------ Input material

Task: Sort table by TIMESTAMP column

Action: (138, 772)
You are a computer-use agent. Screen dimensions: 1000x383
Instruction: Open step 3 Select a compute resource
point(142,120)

------------

**What is expected**
Output each entry exactly as written, leaving none out.

**Exercise result**
Task: Sort table by TIMESTAMP column

Action: (138, 772)
You are a computer-use agent. Screen dimensions: 1000x383
Instruction: Open step 3 Select a compute resource
point(142,120)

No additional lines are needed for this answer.